When a clinician looks at your assessments and diaries, he or she will find the elements of your lifestyle that may prohibit you from falling or staying asleep. One common problem that affected Christine is clock watching. Many people who have a sleepless night here or there can relate to the obsession with staring at the clock and watching the sleepless hours go by. For someone with insomnia, watching the clock can become a routine. Dr. Posner told Christine to stop using clocks, so she covered her bedroom clock and only used it for the alarm. Dr. Perlis often tells his patient’s to put their alarm clocks under their bed. He explained, “If the alarm is set, there’s no need to know in the middle of the night what time it is. That and, more importantly, clock watching can only lead to worry and frustration and if nothing else worry and frustration are ‘wind to the flame’ of insomnia.”
Avoiding naps was the most challenging item on Christine’s list. Dr. Posner also informed Christine that she needed to stop working close to bed time because she was revving herself up instead of winding down. She stopped bringing work home and started reading, painting and focusing on relaxing. Spending a lot of time in your bedroom working, watching TV, surfing the internet and other stimulating activities can rev you up and condition you to stay awake. You can inadvertently train yourself to associate your bedroom with wakefulness.

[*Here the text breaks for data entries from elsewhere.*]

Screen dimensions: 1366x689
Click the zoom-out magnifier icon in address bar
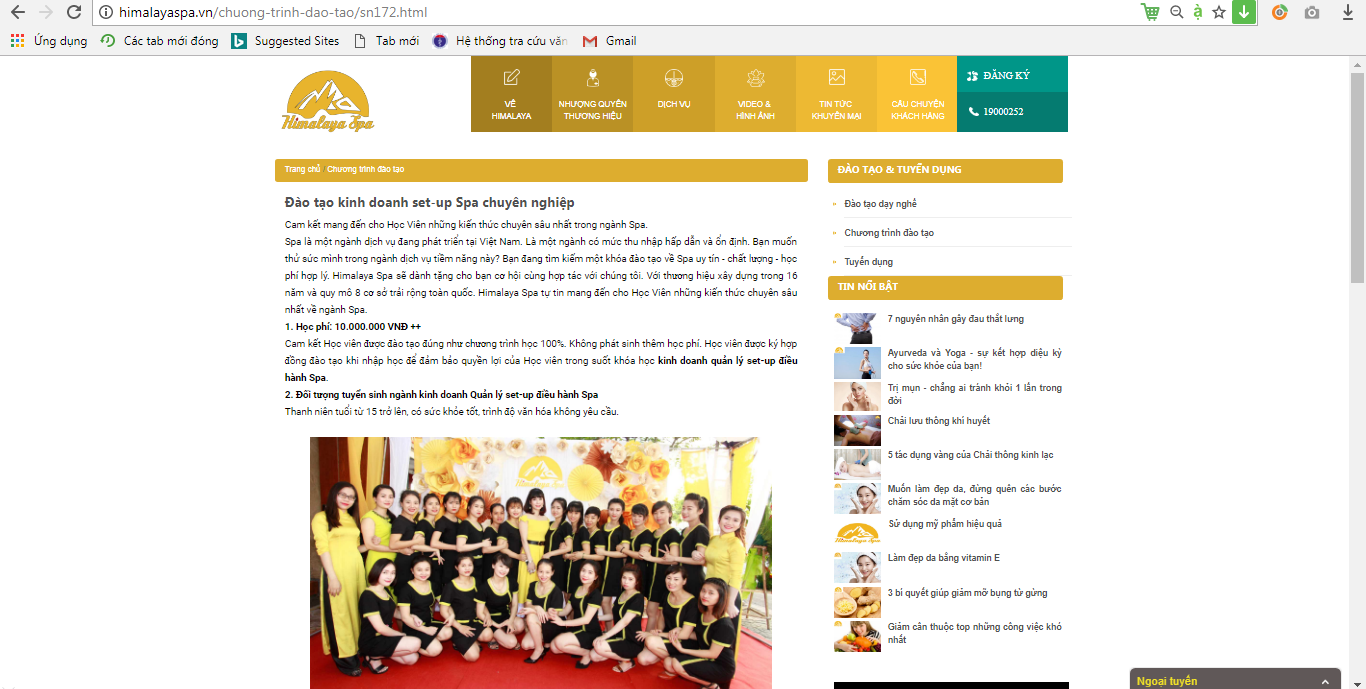pyautogui.click(x=1176, y=13)
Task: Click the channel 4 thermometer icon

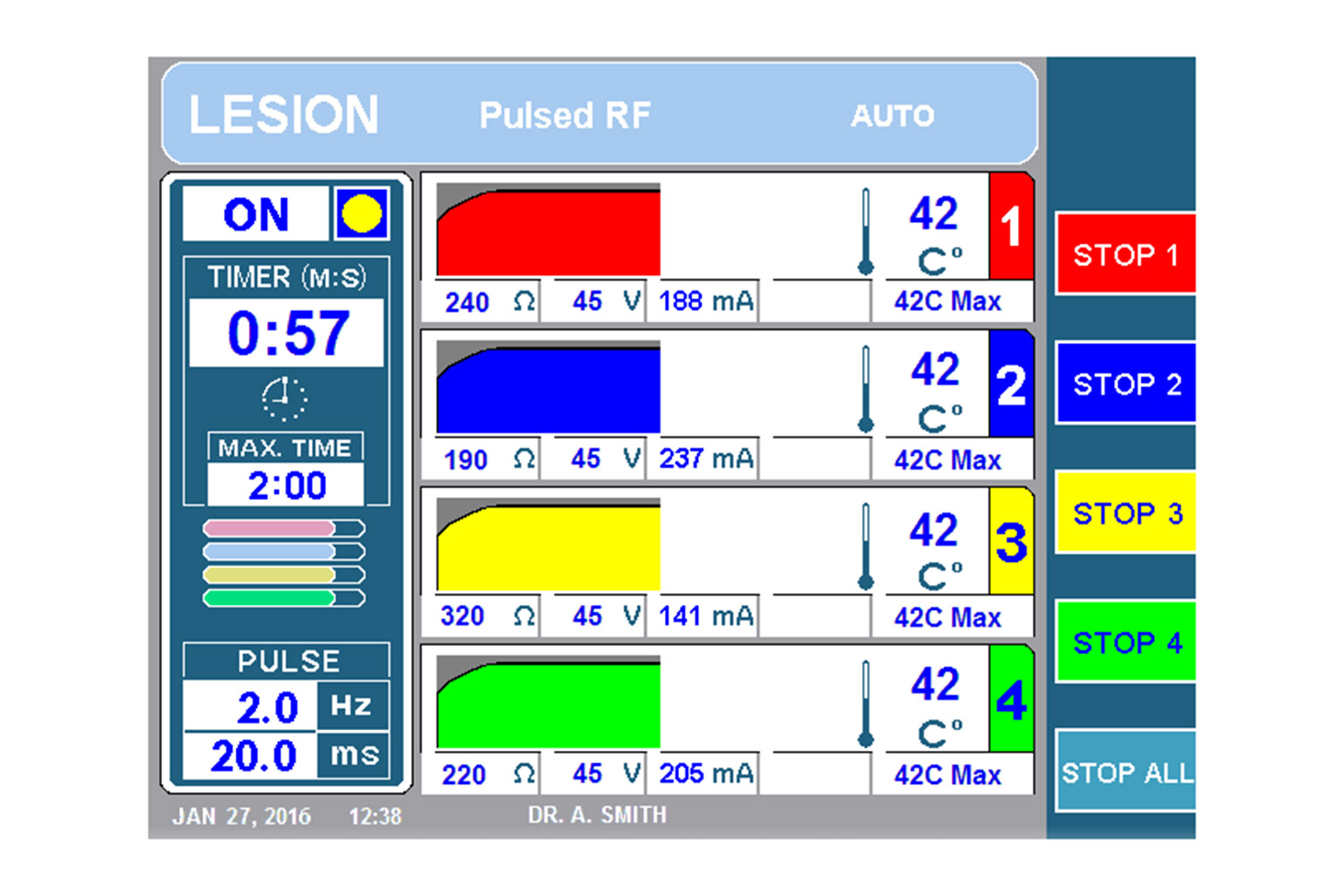Action: pyautogui.click(x=866, y=704)
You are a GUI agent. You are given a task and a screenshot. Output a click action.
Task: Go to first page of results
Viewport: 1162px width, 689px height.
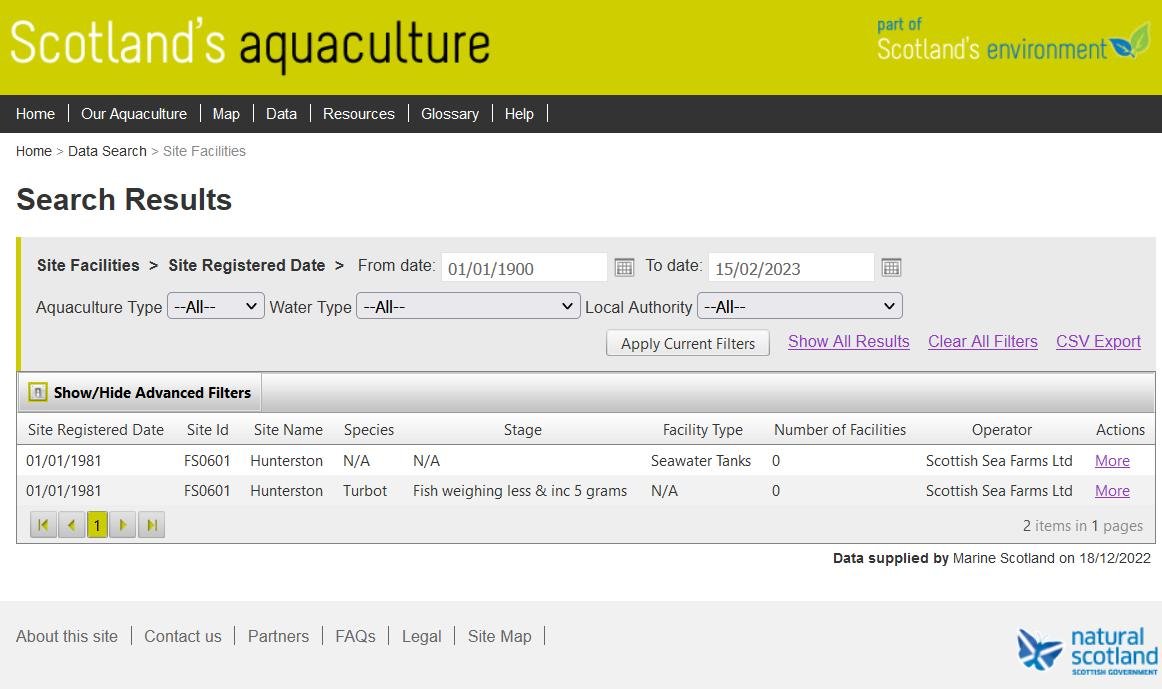43,525
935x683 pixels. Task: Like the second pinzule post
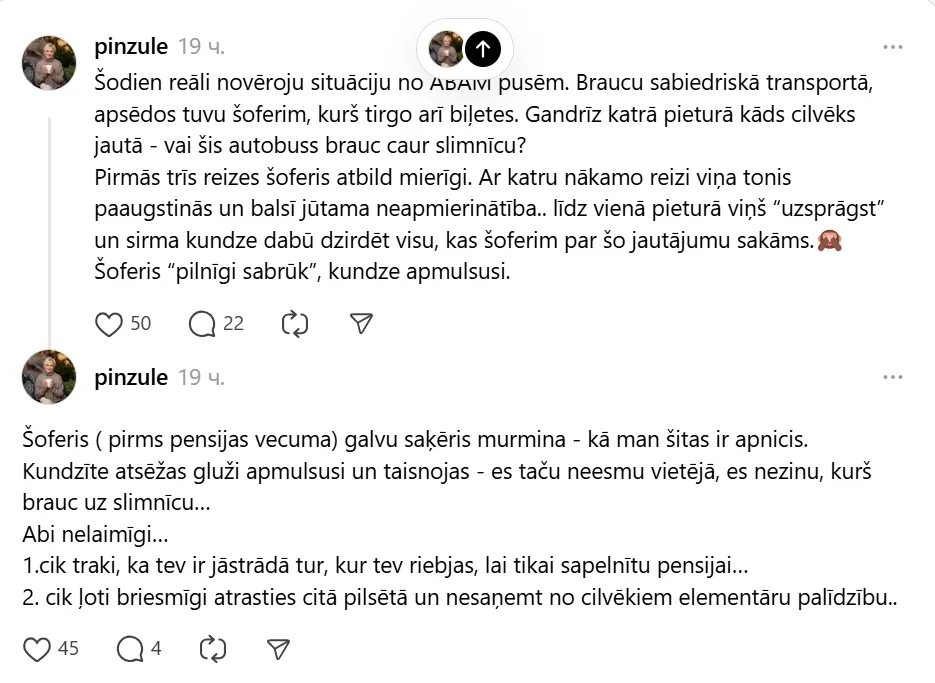coord(36,649)
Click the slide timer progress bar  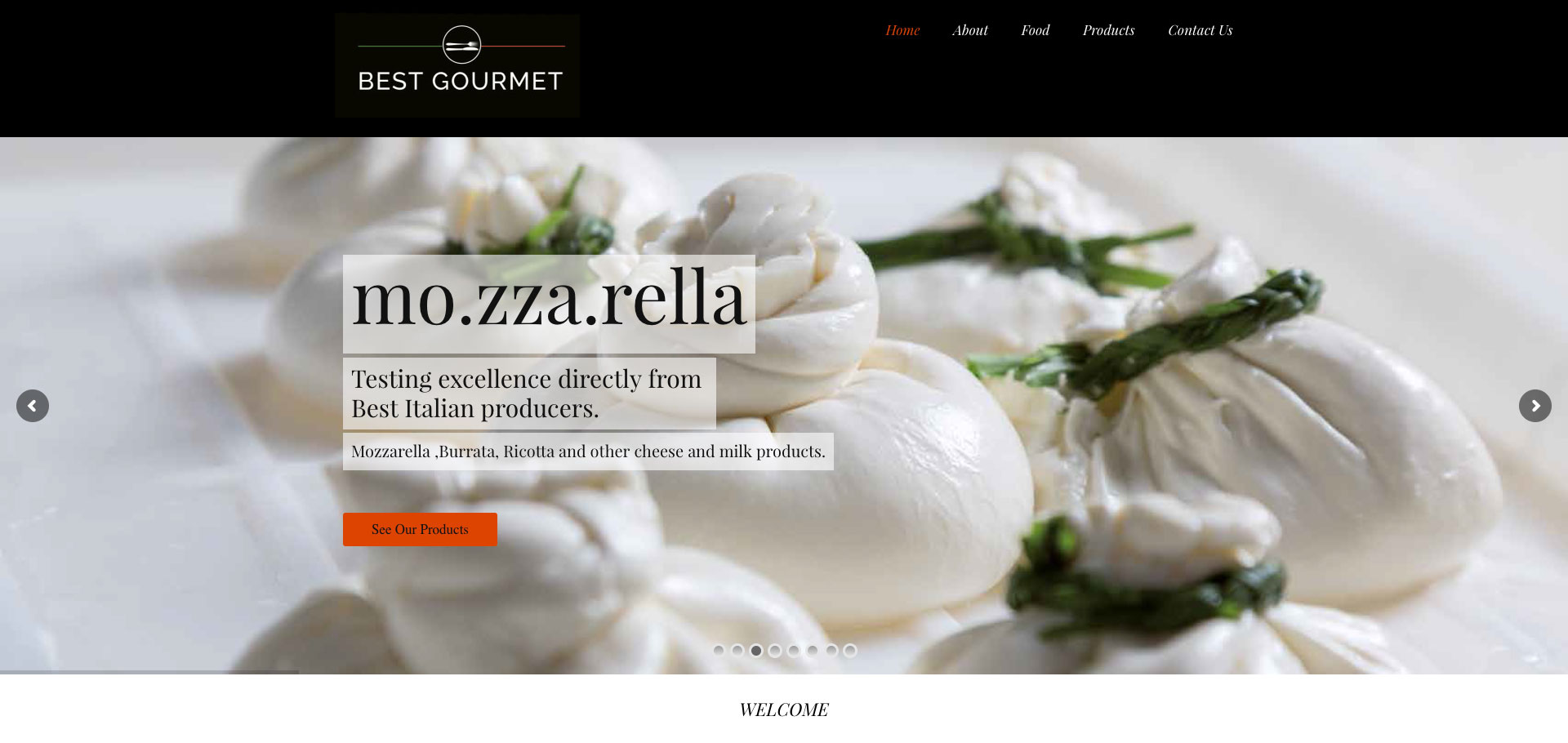pos(149,672)
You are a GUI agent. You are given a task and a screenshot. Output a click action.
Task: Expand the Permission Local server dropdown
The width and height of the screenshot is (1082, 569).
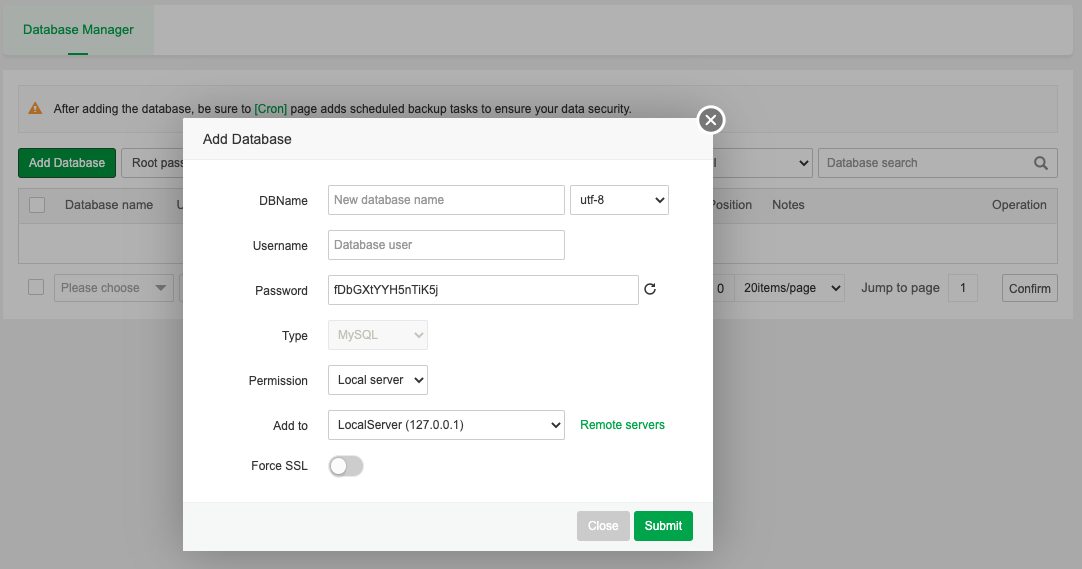[377, 380]
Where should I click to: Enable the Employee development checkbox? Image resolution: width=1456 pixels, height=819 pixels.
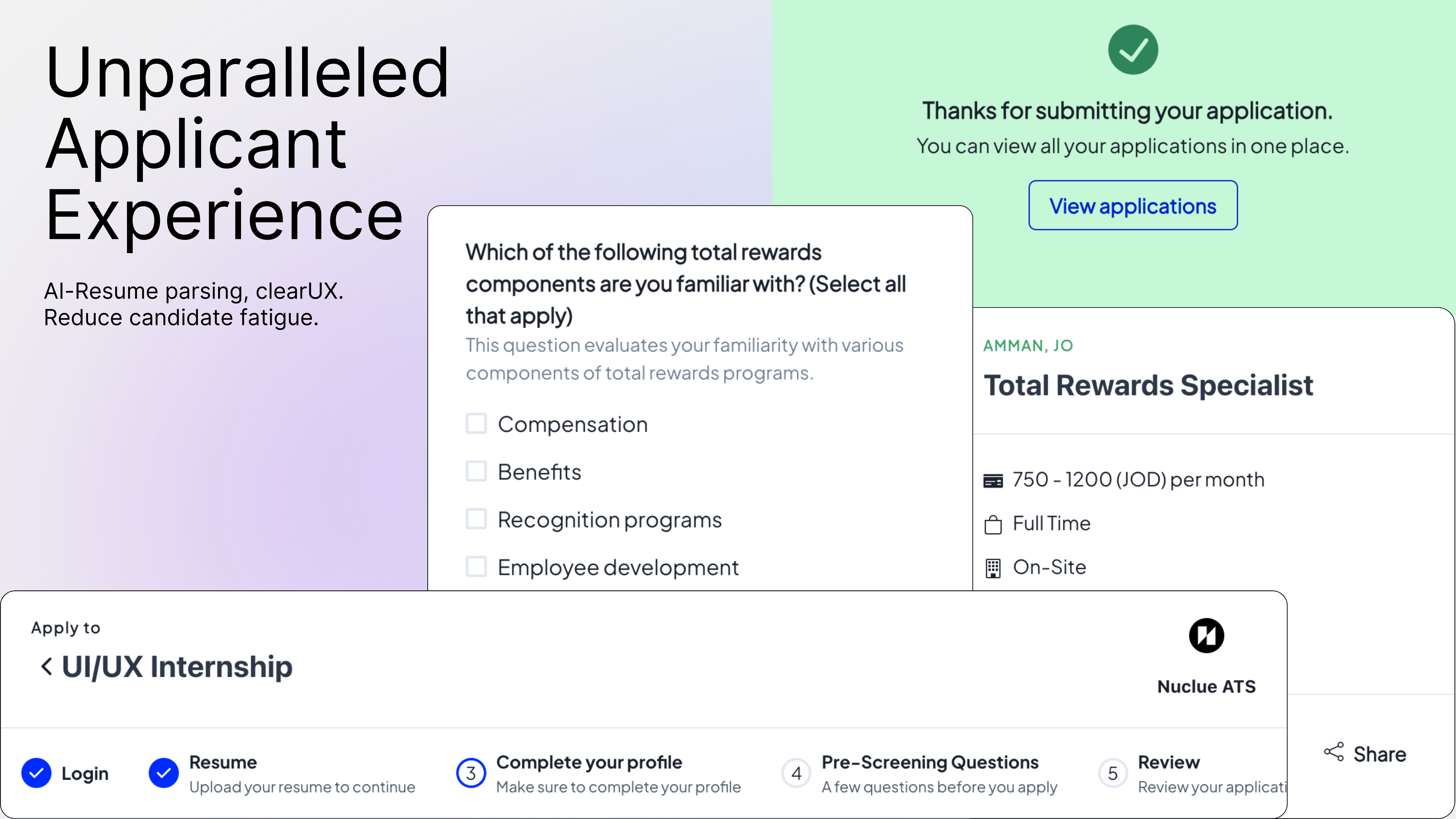[476, 566]
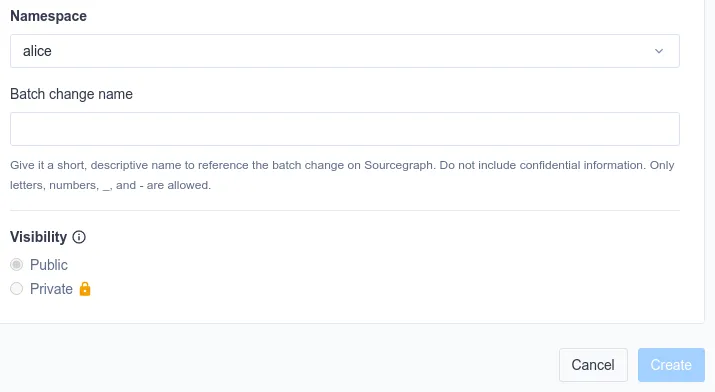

Relapse Prevention is an important element of cognitive behavioral therapy. The patient needs to learn how to maintain what they’ve learned and prepare for the possibility of a future flare up. Dr. Perlis explained, “The patient needs to be reminded that lots of things may trigger a bout of insomnia and the main things one can do to protect against a new onset episode of chronic insomnia are:
1. Don’t compensate for sleep loss
2. Start stimulus control procedures immediately
3. Re-engage sleep restriction should the insomnia persist beyond a few days.”
Christine found that after the first six weeks of CBT-I she started to sleep better and better. Even though she was able to stop seeing Dr. Posner on a regular basis, she is careful to keep her CBT-I regimen intact. She explained, “I know there is always a chance that this could happen again. I can drop into my bad habits. If I have a bad night, I know to get out of bed. If I have a series of bad nights, I know to restrict my time in bed. I also know I can always call or visit Dr. Posner.”
Dr. Perlis emphasizes that when treatment is reinitiated, patients tend to have a quick recovery. “In the final analysis, the take home message is, ‘don’t let the small burning embers of transient insomnia accelerate into a blaze’.”
Christine concluded, “I went with an open mind, but I didn’t expect it to work as well as it did. Now I can go to bed and sleep on my own, which many people take for granted – but for me it is the biggest gift of all.